Nesse sentido, é que se faz necessário uma certa consciência da práxis. Em termo marxista, práxis é entendida como atitude material do homem, que transforma o mundo material e social para fazer dele um mundo humano. A práxis educativa é um processo que deveria acontecer no cotidiano dos professores e professoras. Encampar a luta pela práxis pedagógica seria motivo suficiente para a organização e atuação dos professores e professoras na luta no interior de suas entidades de classe.

Arroyo, (2000) refletindo sobre o aprendizado do ofício de mestre demonstra como os centros de formação atuais deixam a dever na formação dos futuros mestres e afirma: “A ocupação quase exclusiva dos futuros mestres nos espaços dos professores, na sala de aula, a passagem corrida pelos centros, apenas para assistir aulas, a necessidade de trabalhar para sobreviver, a falta de tempo livre de lazer e convívio leva a que o tempo de formação perca em densidade cultural, não apenas teórica. Não há tempo para ler, nem recursos para participar de espaços culturais na cidade, para praticar outras atividades culturais fora dos centros. Fora não tem condições de convívio e enriquecimento cultural e nos centros de formação não se cultiva um clima cultural. Essa lacuna é gravíssima na socialização dos futuros professores(as). Como ser agente de cultura, garantia da socialização da cultura acumulada e devida a todos os educandos, se os mestres não têm tempo, recursos para seu cultivo cultural? Se os centros de sua formação não propiciam esse cultivo?” (Arroyo, 2000: 131)”.
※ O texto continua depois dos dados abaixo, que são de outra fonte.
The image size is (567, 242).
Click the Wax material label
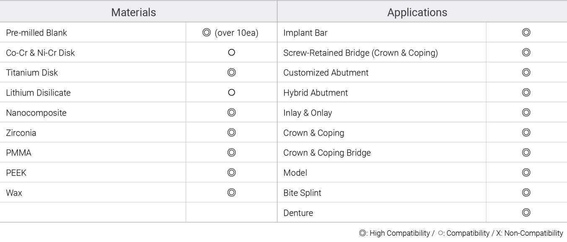point(14,193)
Nesse sentido, negar os espaços de formação e aperfeiçoamento dos docentes significa aumentar cada vez mais o empobrecimento profissional. Esses espaços têm que garantir aprendizagens individuais e coletivas. Embora os responsáveis pela educação formal assumam para si a educação continuada dos docentes, as próprias coordenações de ensino dos professores e professoras, não se caracterizam como espaços que contribuem para a consciência da práxis pedagógica. Os sindicatos e a luta sindical empreendida pela categoria poderiam contribuir para a melhoria dessa formação. Ao estar com seus pares os professores e professoras têm condições de analisar, avaliar e discutir sobre as condições de trabalho, sobre

como desempenham suas tarefas, entre outras possibilidades de trocas. Esse processo, com certeza, pode contribuir para o aprofundamento da consciência social e profissional.
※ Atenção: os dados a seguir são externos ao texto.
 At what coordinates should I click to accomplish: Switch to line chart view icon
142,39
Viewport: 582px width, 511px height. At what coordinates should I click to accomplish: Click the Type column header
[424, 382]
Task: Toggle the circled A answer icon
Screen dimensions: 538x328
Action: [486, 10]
Em relação a esse ponto é necessário ressaltar que para que aconteça a formação da consciência de classe dos professores e professoras é importante que os conteúdos e as metodologias adotadas nos cursos de formação e aperfeiçoamento conspirem para que esse objetivo seja alcançado. Professores e professoras deveriam entender mais da história dos homens, de suas relações sociais, entender os modos e as relações de produção, sobre o trabalho, a divisão social e técnica do trabalho, sobre as classes sociais, entender a luta de classe, sobre a forma como capital e trabalho estão estruturados, enfim, entender sobre o sistema no qual estão inseridos, sobre o capitalismo e sua atual configuração.
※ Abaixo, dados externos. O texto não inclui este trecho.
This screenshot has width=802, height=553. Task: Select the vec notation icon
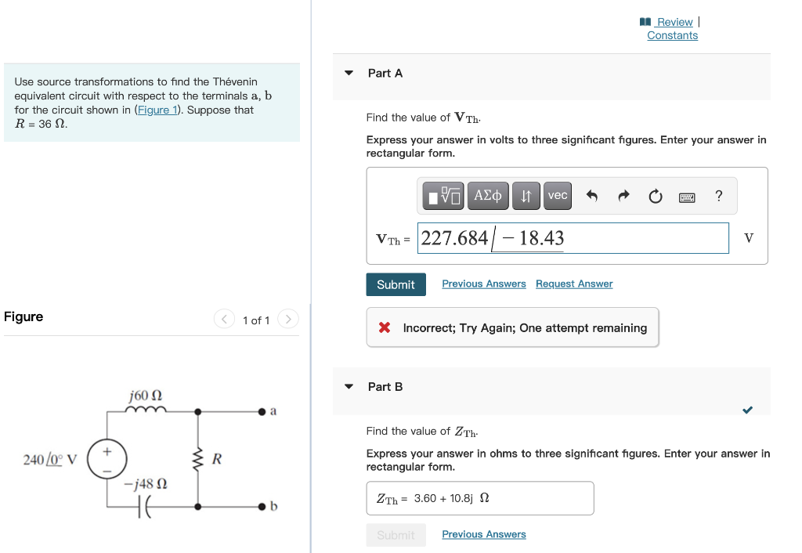coord(557,196)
Esse tipo de conhecimento é trabalhado nas escolas quando os governos eleitos são progressistas e adotam políticas de educação histórico-críticas. Esses governos constroem e implementam propostas pedagógicas comprometidas com a transformação social e com a formação do senso crítico dos alunos, a exemplo disso tivemos recentemente no Brasil, a Escola Candanga no Distrito Federal, Escola Plural em Belo Horizonte, a Escola Cidadã, Rio Grande do Sul, a Escola sem Fronteiras em Santa Catarina e a Cabana em Belém do Pará. Nessas propostas pedagógicas se observam um esforço na formação e consolidação da consciência social e política dos professores e professoras. Tal preocupação deveria ser uma exigência dos docentes, em qualquer governo, desde sua fase de profissionalização, até no cotidiano do exercício da profissão.